Voldemort’s eyes narrowed, a strange look of cautious curiosity masking his face. It was strange, to see such emotion on such an inhumane, skeletal face. It looked wrong.
“You want to come back to full power,” Hermione said, leaning forward. “You want a second chance to change the wizarding world. I want to give it to you. Not your Death Eaters, not your bloodlust. Just me and you. I’ve already had your servant at Hogwarts dispatched, but I can perform the ceremony. I can bring you back. Frankly, I’m just about the only one who can. Unless you want Wormtail to try this kind of magic."

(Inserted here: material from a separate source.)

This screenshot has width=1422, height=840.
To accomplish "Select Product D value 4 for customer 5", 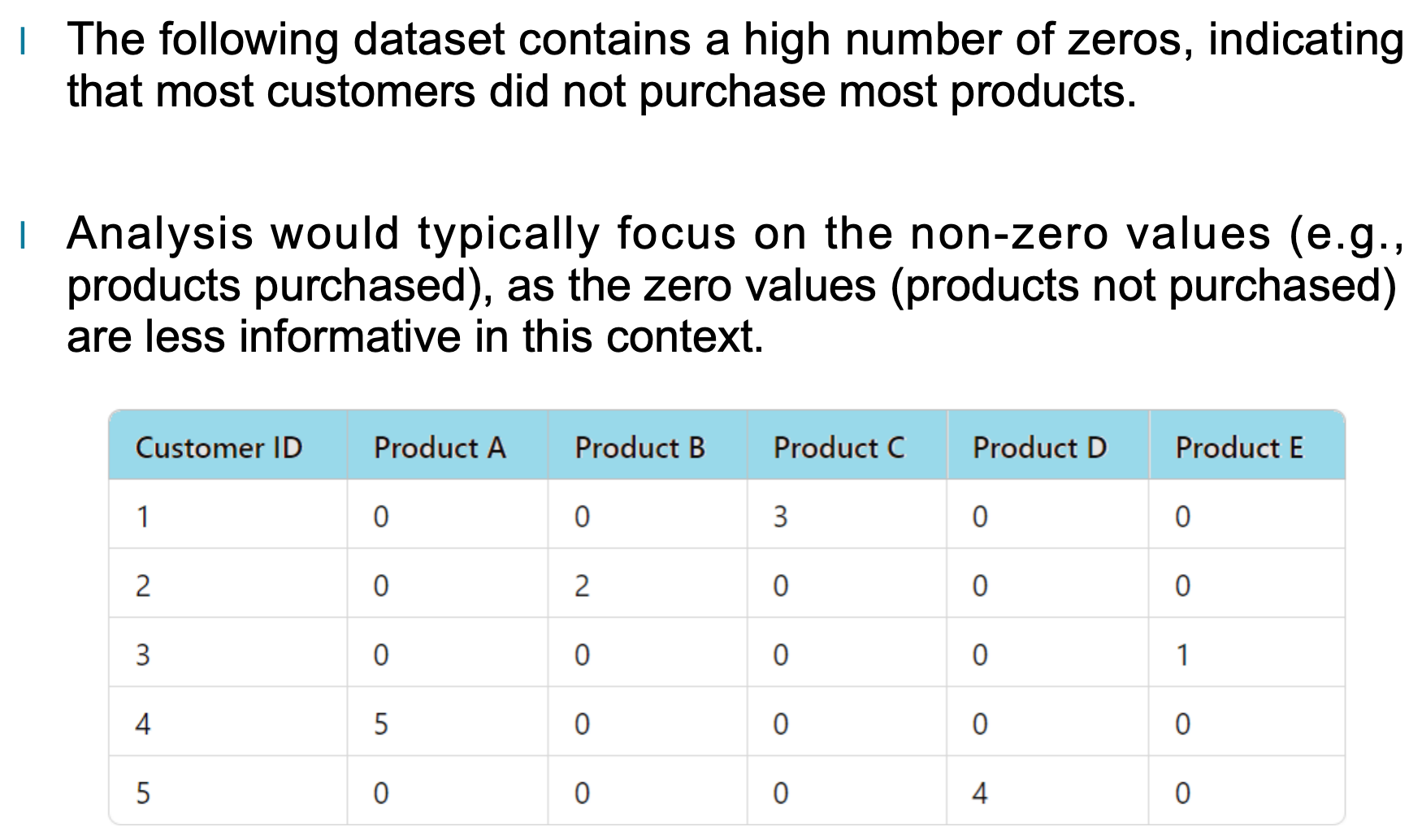I will [x=980, y=793].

Voldemort stared, and as his eyes narrowed on her face, Hermione felt a warm, wet pin-prick of pain in her mind. Like someone was sliding a needle into her skin, but it didn’t quite hurt. It itched, maybe. Like a mosquito bite. And then it exploded, harsh and painful and a throbbing pain in her head. Like a headache. Like something was deeply wrong and Hermione wanted to scream. She bit down hard on her own tongue, iron in her mouth.
“You wish to give me my body back?” he hissed, and Hermione smiled.
“I wasn't lying when I said I wanted to do this with you,” she said. “I do.”